SHORT PROBLEM:
Turn each line of the material below into an item of a numbered list, omitting any blank lines.

Records of locating words and page elements:
━━━
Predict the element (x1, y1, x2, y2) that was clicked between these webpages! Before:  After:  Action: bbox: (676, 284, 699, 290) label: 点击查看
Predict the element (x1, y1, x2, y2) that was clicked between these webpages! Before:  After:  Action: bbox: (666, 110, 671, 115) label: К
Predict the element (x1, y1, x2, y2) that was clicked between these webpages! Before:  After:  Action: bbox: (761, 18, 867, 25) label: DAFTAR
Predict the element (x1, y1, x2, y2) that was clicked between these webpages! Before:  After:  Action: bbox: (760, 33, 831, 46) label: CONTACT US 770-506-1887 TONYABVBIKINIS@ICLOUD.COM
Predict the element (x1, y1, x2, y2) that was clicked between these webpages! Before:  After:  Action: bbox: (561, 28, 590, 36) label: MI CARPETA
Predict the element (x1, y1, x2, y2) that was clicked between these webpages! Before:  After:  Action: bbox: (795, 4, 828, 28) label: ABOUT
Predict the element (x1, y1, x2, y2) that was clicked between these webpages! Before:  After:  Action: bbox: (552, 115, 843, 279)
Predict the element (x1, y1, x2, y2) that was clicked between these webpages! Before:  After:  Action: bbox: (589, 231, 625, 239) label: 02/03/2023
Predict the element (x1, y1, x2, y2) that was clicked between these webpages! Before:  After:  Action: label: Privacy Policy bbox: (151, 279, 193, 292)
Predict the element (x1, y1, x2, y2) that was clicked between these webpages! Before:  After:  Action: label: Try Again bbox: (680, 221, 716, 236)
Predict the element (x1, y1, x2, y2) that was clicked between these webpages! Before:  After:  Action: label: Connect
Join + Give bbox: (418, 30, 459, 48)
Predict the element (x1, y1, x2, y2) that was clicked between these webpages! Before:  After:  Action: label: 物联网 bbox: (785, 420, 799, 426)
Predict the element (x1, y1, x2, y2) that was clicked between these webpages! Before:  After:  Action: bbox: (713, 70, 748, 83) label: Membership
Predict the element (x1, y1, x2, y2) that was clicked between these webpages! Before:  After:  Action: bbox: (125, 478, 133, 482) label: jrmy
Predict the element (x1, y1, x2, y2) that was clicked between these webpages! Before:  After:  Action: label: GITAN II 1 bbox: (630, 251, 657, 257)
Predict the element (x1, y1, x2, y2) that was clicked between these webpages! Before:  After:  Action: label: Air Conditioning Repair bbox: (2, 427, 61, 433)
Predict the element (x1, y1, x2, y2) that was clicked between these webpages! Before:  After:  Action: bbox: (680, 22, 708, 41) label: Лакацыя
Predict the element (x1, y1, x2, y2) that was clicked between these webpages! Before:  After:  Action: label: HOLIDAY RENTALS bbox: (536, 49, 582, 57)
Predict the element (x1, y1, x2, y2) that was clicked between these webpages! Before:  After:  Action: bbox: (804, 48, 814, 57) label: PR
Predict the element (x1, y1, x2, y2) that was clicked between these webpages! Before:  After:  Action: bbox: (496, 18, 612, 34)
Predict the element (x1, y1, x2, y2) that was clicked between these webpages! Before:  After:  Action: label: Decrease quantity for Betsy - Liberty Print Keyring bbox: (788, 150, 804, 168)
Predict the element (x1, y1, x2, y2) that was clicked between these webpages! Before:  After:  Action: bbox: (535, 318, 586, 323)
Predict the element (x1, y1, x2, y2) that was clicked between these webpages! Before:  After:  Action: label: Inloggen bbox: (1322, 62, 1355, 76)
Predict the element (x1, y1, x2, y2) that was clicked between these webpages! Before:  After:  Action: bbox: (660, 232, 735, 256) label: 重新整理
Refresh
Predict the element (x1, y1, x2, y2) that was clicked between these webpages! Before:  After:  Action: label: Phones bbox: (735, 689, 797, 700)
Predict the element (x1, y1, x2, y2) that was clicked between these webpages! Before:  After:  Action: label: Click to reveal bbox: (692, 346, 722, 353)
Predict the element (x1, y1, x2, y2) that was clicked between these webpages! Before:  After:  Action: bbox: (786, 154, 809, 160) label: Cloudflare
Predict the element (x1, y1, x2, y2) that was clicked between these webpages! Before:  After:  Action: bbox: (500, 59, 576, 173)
━━━
OUTPUT OF THE TASK:
1. Predict the element (x1, y1, x2, y2) that was clicked between these webpages! Before:  After:  Action: bbox: (676, 284, 699, 290) label: 点击查看
2. Predict the element (x1, y1, x2, y2) that was clicked between these webpages! Before:  After:  Action: bbox: (666, 110, 671, 115) label: К
3. Predict the element (x1, y1, x2, y2) that was clicked between these webpages! Before:  After:  Action: bbox: (761, 18, 867, 25) label: DAFTAR
4. Predict the element (x1, y1, x2, y2) that was clicked between these webpages! Before:  After:  Action: bbox: (760, 33, 831, 46) label: CONTACT US 770-506-1887 TONYABVBIKINIS@ICLOUD.COM
5. Predict the element (x1, y1, x2, y2) that was clicked between these webpages! Before:  After:  Action: bbox: (561, 28, 590, 36) label: MI CARPETA
6. Predict the element (x1, y1, x2, y2) that was clicked between these webpages! Before:  After:  Action: bbox: (795, 4, 828, 28) label: ABOUT
7. Predict the element (x1, y1, x2, y2) that was clicked between these webpages! Before:  After:  Action: bbox: (552, 115, 843, 279)
8. Predict the element (x1, y1, x2, y2) that was clicked between these webpages! Before:  After:  Action: bbox: (589, 231, 625, 239) label: 02/03/2023
9. Predict the element (x1, y1, x2, y2) that was clicked between these webpages! Before:  After:  Action: label: Privacy Policy bbox: (151, 279, 193, 292)
10. Predict the element (x1, y1, x2, y2) that was clicked between these webpages! Before:  After:  Action: label: Try Again bbox: (680, 221, 716, 236)
11. Predict the element (x1, y1, x2, y2) that was clicked between these webpages! Before:  After:  Action: label: Connect
12. Join + Give bbox: (418, 30, 459, 48)
13. Predict the element (x1, y1, x2, y2) that was clicked between these webpages! Before:  After:  Action: label: 物联网 bbox: (785, 420, 799, 426)
14. Predict the element (x1, y1, x2, y2) that was clicked between these webpages! Before:  After:  Action: bbox: (713, 70, 748, 83) label: Membership
15. Predict the element (x1, y1, x2, y2) that was clicked between these webpages! Before:  After:  Action: bbox: (125, 478, 133, 482) label: jrmy
16. Predict the element (x1, y1, x2, y2) that was clicked between these webpages! Before:  After:  Action: label: GITAN II 1 bbox: (630, 251, 657, 257)
17. Predict the element (x1, y1, x2, y2) that was clicked between these webpages! Before:  After:  Action: label: Air Conditioning Repair bbox: (2, 427, 61, 433)
18. Predict the element (x1, y1, x2, y2) that was clicked between these webpages! Before:  After:  Action: bbox: (680, 22, 708, 41) label: Лакацыя
19. Predict the element (x1, y1, x2, y2) that was clicked between these webpages! Before:  After:  Action: label: HOLIDAY RENTALS bbox: (536, 49, 582, 57)
20. Predict the element (x1, y1, x2, y2) that was clicked between these webpages! Before:  After:  Action: bbox: (804, 48, 814, 57) label: PR
21. Predict the element (x1, y1, x2, y2) that was clicked between these webpages! Before:  After:  Action: bbox: (496, 18, 612, 34)
22. Predict the element (x1, y1, x2, y2) that was clicked between these webpages! Before:  After:  Action: label: Decrease quantity for Betsy - Liberty Print Keyring bbox: (788, 150, 804, 168)
23. Predict the element (x1, y1, x2, y2) that was clicked between these webpages! Before:  After:  Action: bbox: (535, 318, 586, 323)
24. Predict the element (x1, y1, x2, y2) that was clicked between these webpages! Before:  After:  Action: label: Inloggen bbox: (1322, 62, 1355, 76)
25. Predict the element (x1, y1, x2, y2) that was clicked between these webpages! Before:  After:  Action: bbox: (660, 232, 735, 256) label: 重新整理
26. Refresh
27. Predict the element (x1, y1, x2, y2) that was clicked between these webpages! Before:  After:  Action: label: Phones bbox: (735, 689, 797, 700)
28. Predict the element (x1, y1, x2, y2) that was clicked between these webpages! Before:  After:  Action: label: Click to reveal bbox: (692, 346, 722, 353)
29. Predict the element (x1, y1, x2, y2) that was clicked between these webpages! Before:  After:  Action: bbox: (786, 154, 809, 160) label: Cloudflare
30. Predict the element (x1, y1, x2, y2) that was clicked between these webpages! Before:  After:  Action: bbox: (500, 59, 576, 173)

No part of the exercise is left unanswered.